Higher production costs probably hit profit at CNOOC Ltd., the country's top offshore oil and gas producer, in the
second half of last year.
Analysts say they expect profits to edge lower for
both PetroChina and CNOOC this year as the companies are expected to spend more
on production, and high oil prices that have helped their margins gradually
recede.
Sinopec, which is heavily geared towards refining and
petrochemicals, probably got the biggest boost from high oil product prices last
year.
"CNOOC is the only one among the three that will
report a profit decline (in the second half of 2003), because of higher costs,
and that is expected to continue into 2004," said Michael Lee, an analyst at UOB
Kay Hian.
The outlook for all three depends heavily on oil
prices because production growth, especially for PetroChina and Sinopec, remains
flat.
Annual net profit at PetroChina is expected to sink
13 percent this year and CNOOC's is expected to fall 20 percent. Sinopec's
profit is forecast to jump 21 percent.
China, the world's second-largest oil consumer, is
plagued by old, depleted oil fields and is increasing imports to meet voracious
demand.
Its three oil majors, especially CNOOC, have been
searching for overseas acquisitions to secure supply and keep power flowing to
an economy that grew 9.1 percent last year.
All three are expected to perform well during the
current quarter as long as prices remain high. Benchmark U.S. light crude
futures average US$30.98 per barrel last year, the highest annual average in
more than two decades.
CNOOC -- the first of the three to report results --
is expected Monday to post a 2.8 percent fall in net profit to 5.45 billion yuan
(US$658 million) for the six months ended December.
CNOOC's all-in production cost is expected to have
risen to US$10 per barrel in the second half of the year, versus US$8.80 in the
first half. For 2004, it may rise further to US$10.50 per barrel, UOB's Lee
said.
In late December, CNOOC warned that technical
problems at some oil fields would cut output by around five to six million
barrels-of-oil equivalent (BOE) and raise unit costs for 2004.

### Dataset excerpts:
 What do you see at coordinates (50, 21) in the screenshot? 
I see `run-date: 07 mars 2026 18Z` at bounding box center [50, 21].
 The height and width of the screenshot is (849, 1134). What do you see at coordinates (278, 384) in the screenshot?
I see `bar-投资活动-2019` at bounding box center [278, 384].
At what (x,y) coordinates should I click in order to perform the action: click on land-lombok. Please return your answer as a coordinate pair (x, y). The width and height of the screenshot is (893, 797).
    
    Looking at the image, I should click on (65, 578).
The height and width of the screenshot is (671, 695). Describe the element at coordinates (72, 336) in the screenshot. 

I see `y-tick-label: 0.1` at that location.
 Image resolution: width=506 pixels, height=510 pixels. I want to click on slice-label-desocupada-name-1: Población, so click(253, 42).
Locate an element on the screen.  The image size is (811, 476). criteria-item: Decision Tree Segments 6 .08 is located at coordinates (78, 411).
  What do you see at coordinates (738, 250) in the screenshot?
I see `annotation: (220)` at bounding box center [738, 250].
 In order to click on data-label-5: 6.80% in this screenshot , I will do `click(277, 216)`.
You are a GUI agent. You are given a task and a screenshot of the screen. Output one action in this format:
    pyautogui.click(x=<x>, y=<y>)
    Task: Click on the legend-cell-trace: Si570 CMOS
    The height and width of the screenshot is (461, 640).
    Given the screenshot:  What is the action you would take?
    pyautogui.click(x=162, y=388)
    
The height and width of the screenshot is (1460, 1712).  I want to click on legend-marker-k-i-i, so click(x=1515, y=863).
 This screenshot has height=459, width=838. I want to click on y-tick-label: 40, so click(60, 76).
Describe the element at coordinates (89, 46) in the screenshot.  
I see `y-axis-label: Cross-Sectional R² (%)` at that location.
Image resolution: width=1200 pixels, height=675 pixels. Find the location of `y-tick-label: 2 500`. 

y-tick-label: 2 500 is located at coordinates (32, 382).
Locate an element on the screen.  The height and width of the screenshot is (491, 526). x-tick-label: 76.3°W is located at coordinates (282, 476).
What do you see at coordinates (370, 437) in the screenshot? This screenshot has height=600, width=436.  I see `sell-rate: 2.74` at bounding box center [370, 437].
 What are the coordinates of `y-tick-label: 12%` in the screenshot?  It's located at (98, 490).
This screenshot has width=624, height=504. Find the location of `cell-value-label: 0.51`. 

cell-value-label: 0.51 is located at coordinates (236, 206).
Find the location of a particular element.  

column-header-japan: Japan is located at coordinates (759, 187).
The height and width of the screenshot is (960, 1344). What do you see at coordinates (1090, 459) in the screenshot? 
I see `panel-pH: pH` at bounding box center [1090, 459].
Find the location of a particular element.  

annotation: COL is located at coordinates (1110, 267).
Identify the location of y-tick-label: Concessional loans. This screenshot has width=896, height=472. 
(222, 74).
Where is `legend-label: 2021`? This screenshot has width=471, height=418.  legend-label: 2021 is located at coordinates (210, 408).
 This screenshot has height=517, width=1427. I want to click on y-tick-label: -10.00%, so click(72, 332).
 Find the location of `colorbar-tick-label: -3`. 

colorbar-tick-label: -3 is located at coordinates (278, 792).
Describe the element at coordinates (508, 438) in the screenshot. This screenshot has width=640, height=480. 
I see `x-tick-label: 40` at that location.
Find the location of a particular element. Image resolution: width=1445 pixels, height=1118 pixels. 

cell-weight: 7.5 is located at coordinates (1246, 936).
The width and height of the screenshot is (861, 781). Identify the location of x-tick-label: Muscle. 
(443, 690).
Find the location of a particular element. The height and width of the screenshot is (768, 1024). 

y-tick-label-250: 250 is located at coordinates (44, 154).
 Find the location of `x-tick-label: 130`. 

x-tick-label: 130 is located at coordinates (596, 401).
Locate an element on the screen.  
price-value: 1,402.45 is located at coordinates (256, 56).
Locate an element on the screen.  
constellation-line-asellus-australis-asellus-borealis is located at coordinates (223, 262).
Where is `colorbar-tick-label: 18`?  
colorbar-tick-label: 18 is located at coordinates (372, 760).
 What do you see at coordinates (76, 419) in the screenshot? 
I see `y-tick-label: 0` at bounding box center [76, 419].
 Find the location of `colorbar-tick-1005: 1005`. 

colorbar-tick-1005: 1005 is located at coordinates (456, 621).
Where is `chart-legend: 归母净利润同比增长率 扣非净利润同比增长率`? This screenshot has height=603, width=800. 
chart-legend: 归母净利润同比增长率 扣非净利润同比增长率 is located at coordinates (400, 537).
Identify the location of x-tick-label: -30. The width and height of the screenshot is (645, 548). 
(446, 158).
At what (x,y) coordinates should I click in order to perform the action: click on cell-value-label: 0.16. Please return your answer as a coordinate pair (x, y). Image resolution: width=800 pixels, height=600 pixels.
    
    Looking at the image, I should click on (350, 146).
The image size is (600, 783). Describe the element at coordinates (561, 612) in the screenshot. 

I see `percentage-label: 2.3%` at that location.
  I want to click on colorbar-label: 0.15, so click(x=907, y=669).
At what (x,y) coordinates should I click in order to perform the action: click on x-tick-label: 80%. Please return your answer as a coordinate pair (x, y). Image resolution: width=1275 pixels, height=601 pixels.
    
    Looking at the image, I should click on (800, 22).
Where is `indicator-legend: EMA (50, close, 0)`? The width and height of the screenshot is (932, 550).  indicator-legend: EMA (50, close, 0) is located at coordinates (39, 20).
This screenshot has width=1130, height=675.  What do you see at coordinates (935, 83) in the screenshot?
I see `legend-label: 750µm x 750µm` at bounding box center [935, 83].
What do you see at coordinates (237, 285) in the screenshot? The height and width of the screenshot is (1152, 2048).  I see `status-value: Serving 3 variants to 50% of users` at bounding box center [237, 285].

### Task:
Continue the report on the expected earnings of China's three oil majors, starting after its final sentence.

### Written response:
CNOOC hopes to pump up to 145 million BOE this year.
PetroChina, the country's largest oil and gas
producer, is poised to record a 17 percent year-on-year increase in second-half
earnings to 32 billion yuan.
But an expected second-half provision for obsolete
petrochemical assets will probably keep it from beating the first half's 38.62
billion yuan profit.
PetroChina would take a provision of 1.4 billion yuan
for scrapping obsolete petrochemical assets and 400 million yuan for inefficient
assets in its refining and marketing operations, JP Morgan analyst Frank Li said
in a research note.
Nonetheless, PetroChina is expected to be the world's
fourth-most-profitable oil company after Shell, BP, and Exxon Mobil, with its
2003 profit forecast at about 71 billion yuan.
For 2004, Sinopec has an edge over main competitor
PetroChina as its refinery and chemical businesses -- concentrated in the
prosperous southern and eastern provinces -- enjoy strong demand for refined
products such as gasoline and diesel as more vehicles crowd China's roads.
Sinopec is expected to report an 18 percent rise in
fourth-quarter earnings to 7.07 billion yuan.
Its earnings growth in the final quarter was expected
largely to have been driven by stellar performance at its downstream refining,
marketing and chemical operations, analysts said.